Ze zat op tien meter van mij een klein hondje aan een leiband te strelen. Op haar hurk, en ondertussen pratend met de hondeneigenaars. Ik keek naar het uur en zei tot mijn gezelschap: “Tijd om de bus te nemen, want binnen een half uur heb ik drama’s met de juffrouw daar, als ik blijf.” Ik draaide, riep de naam van een kameraad een eindje verder, stak mijn arm omhoog en riep: “Tot de volgende!”. Ik draaide me weer naar haar toe.
Zo moet het gegaan zijn.
Dat duurde niet langer dan 20 seconden.
En zij was weg.
We waren op WildeMannenWoesteWijven. Topnamiddag. Veel bekenden, veel volk. Druk en chaotisch. De kleine was uitgelaten, ik was vrolijk. En toen was ze weg.

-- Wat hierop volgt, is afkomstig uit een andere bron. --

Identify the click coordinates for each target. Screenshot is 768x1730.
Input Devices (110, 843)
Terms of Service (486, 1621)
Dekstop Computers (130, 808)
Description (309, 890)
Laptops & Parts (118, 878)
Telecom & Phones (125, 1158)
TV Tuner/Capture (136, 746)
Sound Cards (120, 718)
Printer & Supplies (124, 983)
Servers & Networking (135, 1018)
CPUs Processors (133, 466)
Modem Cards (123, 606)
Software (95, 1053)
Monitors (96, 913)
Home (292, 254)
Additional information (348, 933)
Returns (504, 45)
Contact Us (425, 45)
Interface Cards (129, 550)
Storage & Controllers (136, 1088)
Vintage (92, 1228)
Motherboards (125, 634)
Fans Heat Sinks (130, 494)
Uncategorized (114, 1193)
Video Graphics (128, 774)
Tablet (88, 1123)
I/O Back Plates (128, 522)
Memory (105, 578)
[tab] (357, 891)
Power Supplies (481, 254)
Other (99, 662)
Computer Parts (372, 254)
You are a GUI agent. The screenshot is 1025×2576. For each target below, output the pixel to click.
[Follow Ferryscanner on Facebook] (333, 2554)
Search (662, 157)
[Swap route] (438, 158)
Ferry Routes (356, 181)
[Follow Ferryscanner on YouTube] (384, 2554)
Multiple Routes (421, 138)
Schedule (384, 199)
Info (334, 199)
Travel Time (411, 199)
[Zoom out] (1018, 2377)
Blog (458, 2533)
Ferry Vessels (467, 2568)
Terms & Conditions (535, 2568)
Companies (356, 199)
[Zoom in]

In dat laatste uur had ik haar al aan paar keer even niet gezien, maar toen kon ik altijd onmiddellijk de vriendinnetjes met wie ze speelde localiseren. Zie de vriendinnetjes, zie het kind, zo werkt dat.
Maar nu was het anders. De vriendinnetjes speelden elders, aan het podium, zij had alleen bij het hondje gezeten. En het hondje was ook weg. Ik ben normaal niet van het paniekerige type, maar soms schreeuwt mijn instinct keihard ALARM en dan is het all systems go.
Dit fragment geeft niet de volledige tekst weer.